This solution implements a suggestion made by @Innuo in a comment to the question:
You can maintain a uniformly sampled random subset of size 100 or 1000 from all the data seen thus far. This set and the associated "fences" can be updated in $O(1)$ time.
Once we know how to maintain this subset, we may select any method we like to estimate the mean of a population from such a sample. This is a universal method, making no assumptions whatsoever, that will work with any input stream to within an accuracy that can be predicted using standard statistical sampling formulas. (The accuracy is inversely proportional to the square root of the sample size.)
This algorithm accepts as input a stream of data $x(t),$ $t=1, 2, \ldots,$ a sample size $m$, and outputs a stream of samples $s(t)$ each of which represent the population $X(t) = (x(1),x(2), \ldots, x(t))$. Specifically, for $1\le i \le t$, $s(i)$ is a simple random sample of size $m$ from $X(t)$ (without replacement).
For this to happen, it suffices that every $m$-element subset of $\{1,2,\ldots,t\}$ have equal chances of being the indexes of $x$ in $s(t)$. This implies the chance that $x(i),$ $1\le i\lt t,$ is in $s(t)$ equals $m/t$ provided $t \ge m$.
At the beginning we just collect the stream until $m$ elements have been stored. At that point there is only one possible sample, so the probability condition is trivially satisfied.
The algorithm takes over when $t=m+1$. Inductively suppose that $s(t)$ is a simple random sample of $X(t)$ for $t\gt m$. Provisionally set $s(t+1) = s(t)$. Let $U(t+1)$ be a uniform random variable (independent of any previous variables used to construct $s(t)$). If $U(t+1) \le m/(t+1)$ then replace a randomly chosen element of $s$ by $x(t+1)$. That's the entire procedure!
Clearly $x(t+1)$ has probability $m/(t+1)$ of being in $s(t+1)$. Moreover, by the induction hypothesis, $x(i)$ had probability $m/t$ of being in $s(t)$ when $i\le t$. With probability $m/(t+1) \times 1/m$ = $1/(t+1)$ it will have been removed from $s(t+1)$, whence its probability of remaining equals
$$\frac{m}{t}\left(1 - \frac{1}{t+1}\right) = \frac{m}{t+1},$$
exactly as needed. By induction, then, all the inclusion probabilities of the $x(i)$ in the $s(t)$ are correct and it's clear there is no special correlation among those inclusions. That proves the algorithm is correct.
The algorithm efficiency is $O(1)$ because at each stage at most two random numbers are computed and at most one element of an array of $m$ values is replaced. The storage requirement is $O(m)$.
The data structure for this algorithm consists of the sample $s$ together with the index $t$ of the population $X(t)$ that it samples. Initially we take $s = X(m)$ and proceed with the algorithm for $t=m+1, m+2, \ldots.$ Here is an R
implementation to update $(s,t)$ with a value $x$ to produce $(s,t+1)$. (The argument n
plays the role of $t$ and sample.size
is $m$. The index $t$ will be maintained by the caller.)
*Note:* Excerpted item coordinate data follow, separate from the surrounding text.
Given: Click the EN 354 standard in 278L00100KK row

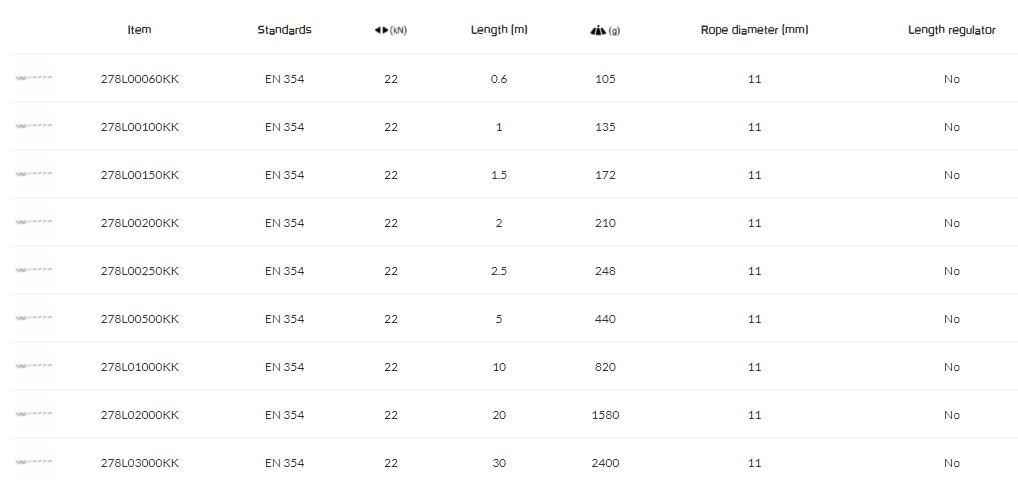Looking at the screenshot, I should coord(284,127).
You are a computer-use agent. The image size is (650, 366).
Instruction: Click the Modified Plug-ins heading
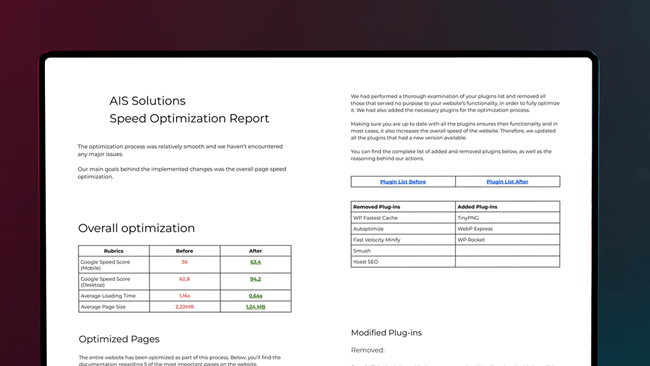386,333
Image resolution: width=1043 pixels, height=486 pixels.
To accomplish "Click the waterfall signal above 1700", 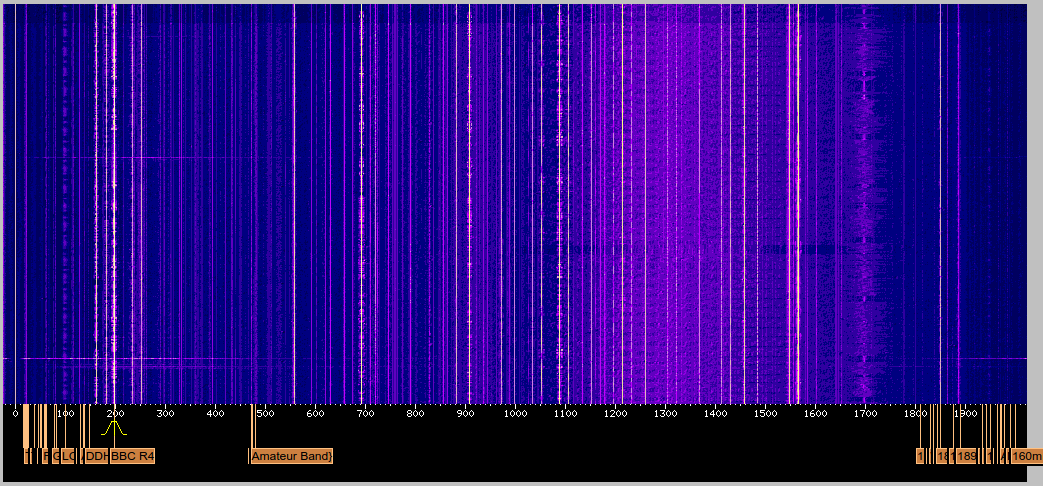I will point(866,200).
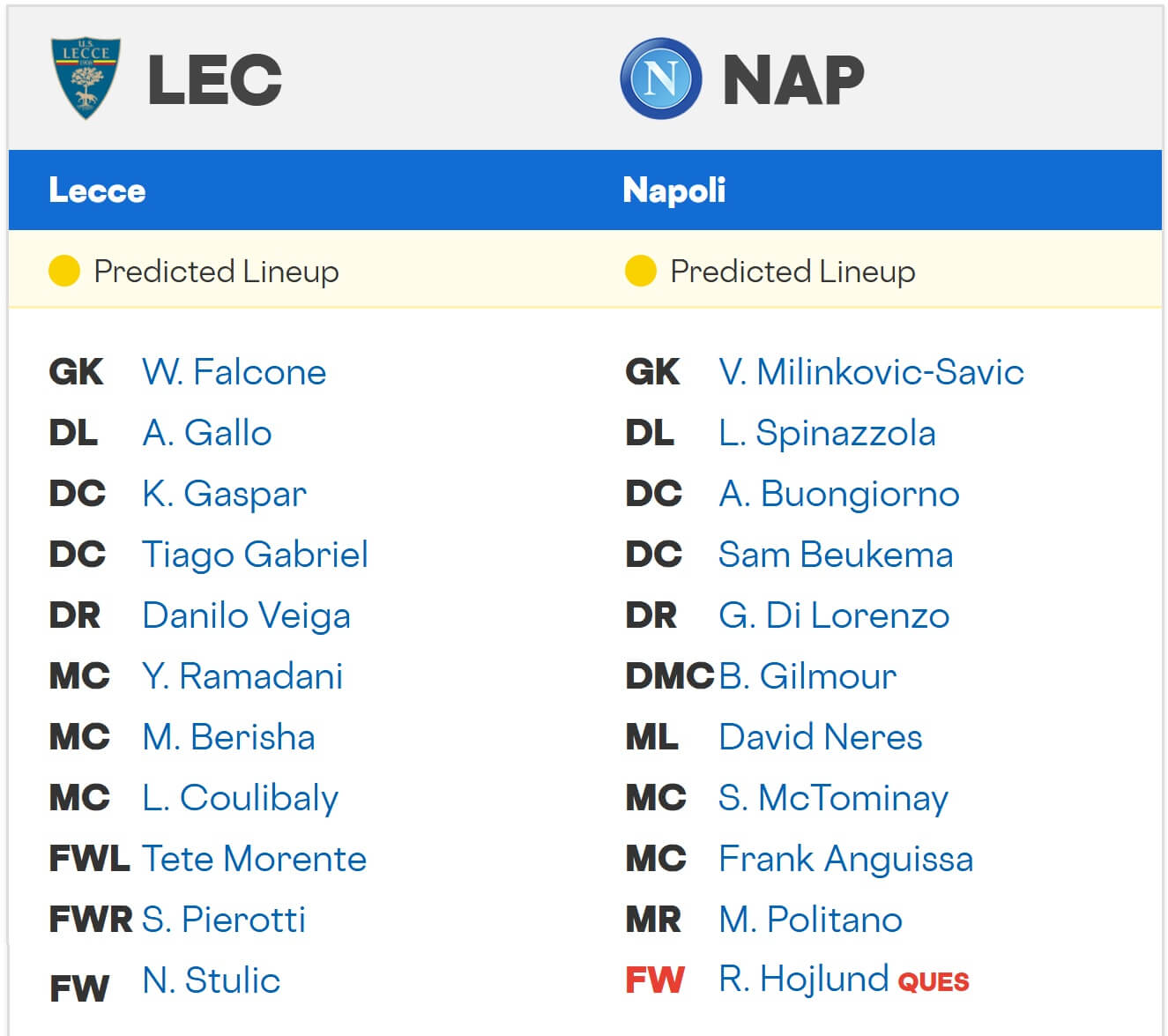Click L. Spinazzola in Napoli lineup
1168x1036 pixels.
[x=827, y=433]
update <- function(s, x, n, sample.size) {
if (length(s) < sample.size) {
s <- c(s, x)
} else if (runif(1) <= sample.size / n) {
i <- sample.int(length(s), 1)
s[i] <- x
}
return (s)
}
To illustrate and test this, I will use the usual (non-robust) estimator of the mean and compare the mean as estimated from $s(t)$ to the actual mean of $X(t)$ (the cumulative set of data seen at each step). I chose a somewhat difficult input stream that changes quite smoothly but periodically undergoes dramatic jumps. The sample size of $m=50$ is fairly small, allowing us to see sampling fluctuations in these plots.
n <- 10^3
x <- sapply(1:(7*n), function(t) cos(pi*t/n) + 2*floor((1+t)/n))
n.sample <- 50
s <- x[1:(n.sample-1)]
online <- sapply(n.sample:length(x), function(i) {
s <<- update(s, x[i], i, n.sample)
summary(s)})
actual <- sapply(n.sample:length(x), function(i) summary(x[1:i]))
At this point online
is the sequence of mean estimates produced by maintaining this running sample of $50$ values while actual
is the sequence of mean estimates produced from all the data available at each moment. The plot shows the data (in gray), actual
(in black), and two independent applications of this sampling procedure (in colors). The agreement is within expected sampling error:
plot(x, pch=".", col="Gray")
lines(1:dim(actual)[2], actual["Mean", ])
lines(1:dim(online)[2], online["Mean", ], col="Red")
For robust estimators of the mean, please search our site for outlier and related terms. Among the possibilities worth considering are Winsorized means and M-estimators.